Wen Yu felt the blood drain from his face. He had not written those words. He had never posted on The Gaze. He had only read, only watched. But someone had written them. Someone else, or perhaps—and the thought arrived with the force of a physical blow—perhaps he had written them in a fugue state he did not remember, perhaps the boundary between reading and writing had dissolved without his knowledge, perhaps the malice he had absorbed had begun to leak back out into the world without his consent.
“I’ve been monitoring the forum for months,” Shi Jian continued, his voice steady. “I have a background in forensic investigation. I know how to trace these things. And what I’ve found is deeply concerning. Someone in this community has been posting threats, inciting violence, spreading poison.” He paused, and his eyes finally, deliberately, found Wen Yu. “And I believe that person is here tonight.”

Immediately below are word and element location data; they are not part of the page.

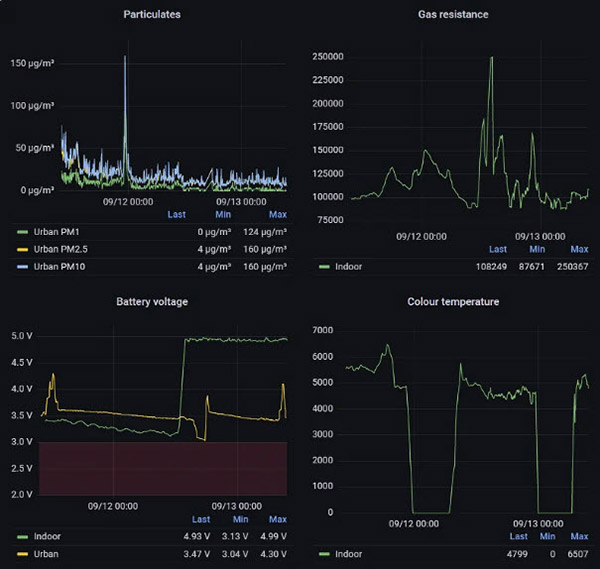Sort Gas resistance legend by Last column
Image resolution: width=600 pixels, height=569 pixels.
pos(498,249)
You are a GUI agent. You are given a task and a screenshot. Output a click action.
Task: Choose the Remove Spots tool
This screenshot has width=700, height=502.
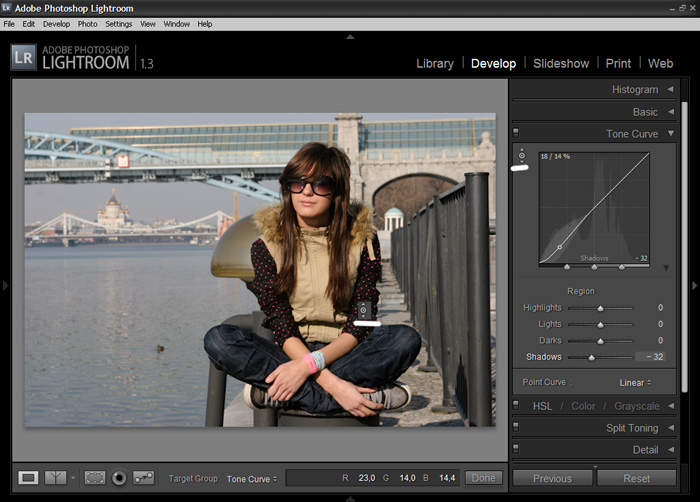(143, 478)
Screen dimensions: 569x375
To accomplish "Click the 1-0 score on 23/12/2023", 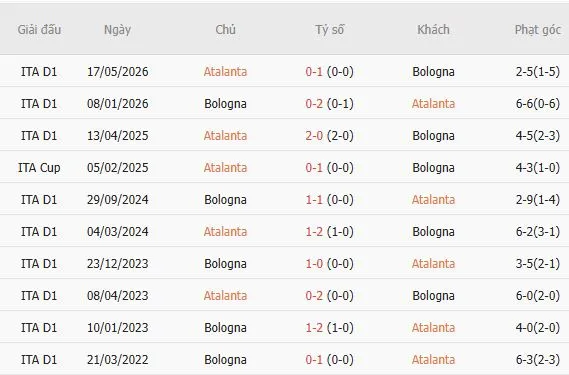I will coord(314,264).
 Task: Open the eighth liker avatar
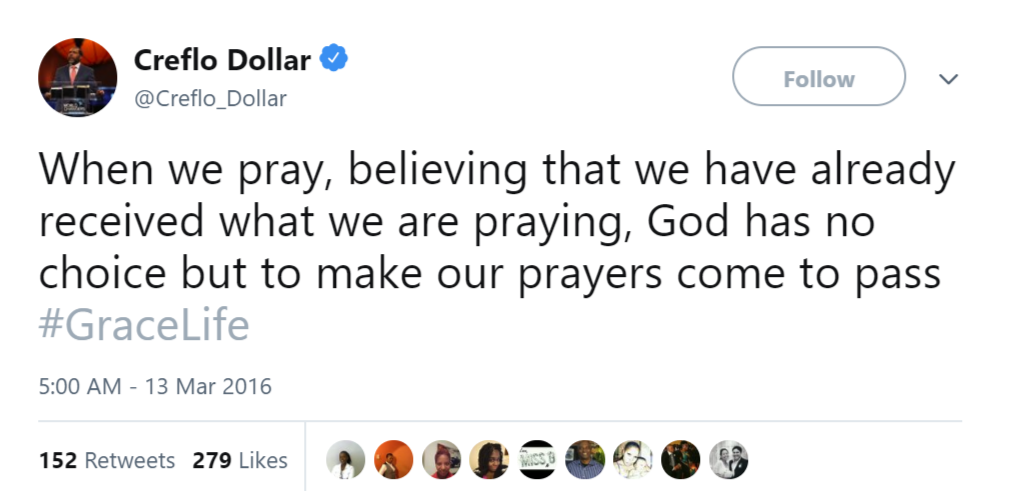coord(681,460)
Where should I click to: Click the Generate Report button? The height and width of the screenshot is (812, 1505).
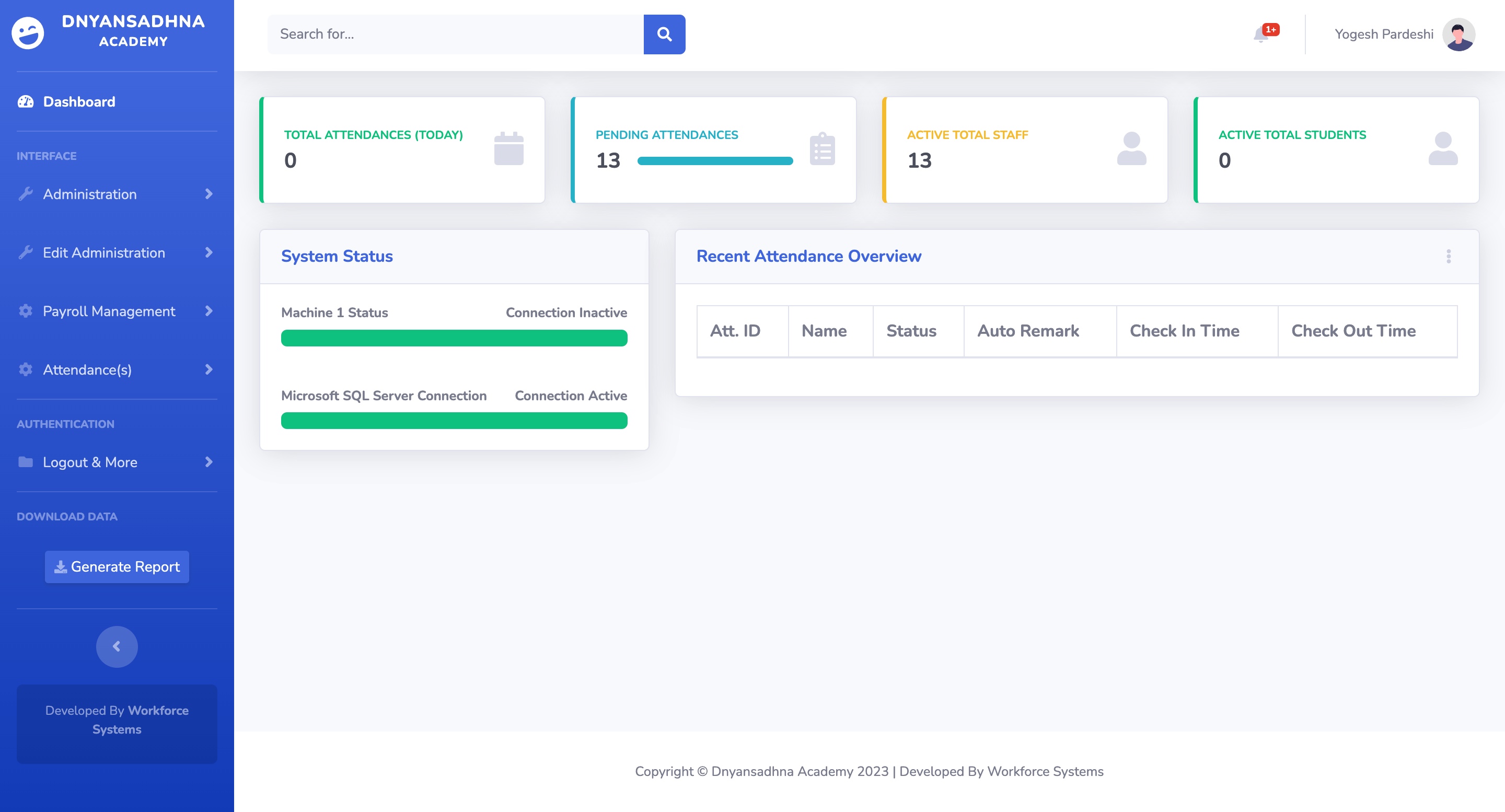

The room went very still. The smart mirrors flickered, their emotional analysis algorithms working overtime, trying to make sense of the sudden spike in tension. Wen Xuan stood frozen with the ladle in his hand, his expression shifting from confusion to disbelief to something that looked almost like fear.
And Wen Yu, standing at the edge of the room with the vials still heavy in his pocket, realized with a terrible, crystalline clarity that the stage he had been preparing for was not his own. Someone else had been writing the script. Someone else had been watching. And the performance was only just beginning.